- RECORD SET:
· · · · · · ·
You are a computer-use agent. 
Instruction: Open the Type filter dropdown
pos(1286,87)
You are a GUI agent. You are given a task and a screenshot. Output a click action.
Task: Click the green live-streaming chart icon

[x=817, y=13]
· · · · · · ·
- PROBLEM STATEMENT:
Type out every record above once more, exactly.

- WORKED SOLUTION:
You are a computer-use agent. 
Instruction: Open the Type filter dropdown
pos(1286,87)
You are a GUI agent. You are given a task and a screenshot. Output a click action.
Task: Click the green live-streaming chart icon

[x=817, y=13]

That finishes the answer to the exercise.